If the Fed had done nothing, where would home prices have been today?

While experts agree that the Fed’s monetary policy slowed down the price growth last year, there are varied opinions on what would have happened if they had done nothing at all.

“I don’t think the affordability actually would’ve changed, but it would have like been ripe for a bubble. If interest rates stayed low for too long, then a bubble would’ve formed in the housing market where once interest rates went up, it would’ve been a much harsher fall.”

House prices were on a tear in 2020 and 2021 because of the demand-supply imbalance in the housing market, PNC senior economist Abbey Omodunbi says.

“We have seen a significant slowing in housing activity since the Fed started tightening monetary policy last year,” Omodunbi says. “House price growth would have accelerated if the Fed didn’t start tightening monetary policy.”

While it is true that the Fed’s rate hikes, which led to higher mortgage rates, slowed price growth, it’s not clear what the counterfactual would have been, according to Bright MLS Chief Economist Lisa Sturtevant.

“The goal of the rate hikes was to reduce inflation. Unchecked inflation would have also seriously eroded buyers’ purchasing power, so the fast pace of price growth could have slowed anyway,” she says.

Jeff Taylor, founder and managing director at Mphasis Digital Risk and board member at the Mortgage Bankers Association, agrees with that assessment.

If the Fed had done nothing and inflation continued to run rampant, prices still would have come down most likely due to a much faster recession and economic hardship, he says.

“When it comes to median prices of existing homes, it’s most relevant for homebuyers to look at price trends versus the previous month and relative to the pandemic peak. February existing home prices of $363,000 were up $4,000 from January, but down $50,800 from the pandemic era peak of $413,800 in June 2022,” he says.

Should the Federal Reserve raise rates again? What effect will it have on home prices if they do or don’t?

The Federal Reserve is between a rock and a hard place with the upcoming decision on whether to raise the short-term rate, Sturtevant says.

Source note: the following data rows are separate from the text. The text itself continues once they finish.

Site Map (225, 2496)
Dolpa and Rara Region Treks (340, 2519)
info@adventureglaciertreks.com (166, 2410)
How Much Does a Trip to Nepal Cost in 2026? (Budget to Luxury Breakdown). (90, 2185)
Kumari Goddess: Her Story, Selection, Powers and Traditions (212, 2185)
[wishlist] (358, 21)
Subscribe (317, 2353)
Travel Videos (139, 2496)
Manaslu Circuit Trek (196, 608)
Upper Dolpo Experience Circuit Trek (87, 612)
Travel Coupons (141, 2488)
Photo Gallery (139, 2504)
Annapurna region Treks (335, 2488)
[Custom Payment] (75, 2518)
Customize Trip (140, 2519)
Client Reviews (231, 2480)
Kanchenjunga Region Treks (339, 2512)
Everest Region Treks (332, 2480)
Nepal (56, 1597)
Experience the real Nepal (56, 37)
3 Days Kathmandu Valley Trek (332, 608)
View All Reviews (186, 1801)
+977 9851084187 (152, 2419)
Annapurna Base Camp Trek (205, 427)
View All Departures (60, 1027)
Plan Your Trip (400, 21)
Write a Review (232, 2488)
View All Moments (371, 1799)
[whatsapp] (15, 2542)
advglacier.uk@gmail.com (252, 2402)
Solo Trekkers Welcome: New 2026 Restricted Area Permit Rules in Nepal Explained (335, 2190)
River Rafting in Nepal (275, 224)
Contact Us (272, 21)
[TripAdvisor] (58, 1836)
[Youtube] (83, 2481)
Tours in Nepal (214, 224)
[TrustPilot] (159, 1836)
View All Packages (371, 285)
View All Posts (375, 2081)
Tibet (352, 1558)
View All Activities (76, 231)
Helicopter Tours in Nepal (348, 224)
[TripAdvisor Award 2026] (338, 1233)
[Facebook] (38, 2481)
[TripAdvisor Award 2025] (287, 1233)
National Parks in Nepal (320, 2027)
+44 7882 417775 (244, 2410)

“My sense is they should pause rate hikes this month for two reasons: one, the uncertainty in the financial sector that has been at least partially brought on by rapid rate increases, and two, because of the way the data on housing costs are collected, falling rents and owner-occupied costs have not yet impacted the CPI (consumer price index), but they will in the coming months.”

 If the Fed raises interest rates, expect a more subdued spring housing market than originally anticipated at the beginning of the year, she says.

“If the Fed does not raise rates, that could signal their concern about the financial sector and economic stability, more generally, which could push mortgage rates lower and provide a burst of energy to the spring market,” she says.

Fed hikes cause lots of headline noise, but mortgage rates are lower than they have been for quite some time, more than 1% from their 7.375% peak on October 20, 2022, says Taylor.

“It is the daily trading of mortgage bonds – not Fed actions – that move mortgage rates,” Taylor says. “As bond investors get bullish seeing the Fed do its job to moderate inflation, mortgage rates will drop as lower future inflation makes bonds more valuable.”

And that is actually good news for homeowners, and as the Fed progresses on its inflation fight, mortgage rates are likely to drop more, he says.

“Prices dipped from the peak as higher rates resulting from the Fed inflation fight slowed home sales,” he says. “Prices rose slightly in February as rates dipped to near 6% in January.”